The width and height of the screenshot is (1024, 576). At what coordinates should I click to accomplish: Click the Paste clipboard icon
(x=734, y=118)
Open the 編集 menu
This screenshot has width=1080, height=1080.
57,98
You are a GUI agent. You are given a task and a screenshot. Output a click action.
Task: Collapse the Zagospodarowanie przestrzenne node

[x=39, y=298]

***

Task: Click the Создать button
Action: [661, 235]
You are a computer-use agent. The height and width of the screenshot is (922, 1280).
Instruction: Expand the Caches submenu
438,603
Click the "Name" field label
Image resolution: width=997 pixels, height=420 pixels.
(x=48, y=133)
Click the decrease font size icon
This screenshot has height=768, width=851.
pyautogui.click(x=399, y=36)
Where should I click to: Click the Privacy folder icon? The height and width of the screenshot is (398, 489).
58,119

***

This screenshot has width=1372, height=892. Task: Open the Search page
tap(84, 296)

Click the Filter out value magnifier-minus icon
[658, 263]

***

Problem details:
Write down how many lines in the data contain "agent". Add nothing else.

Reply:
2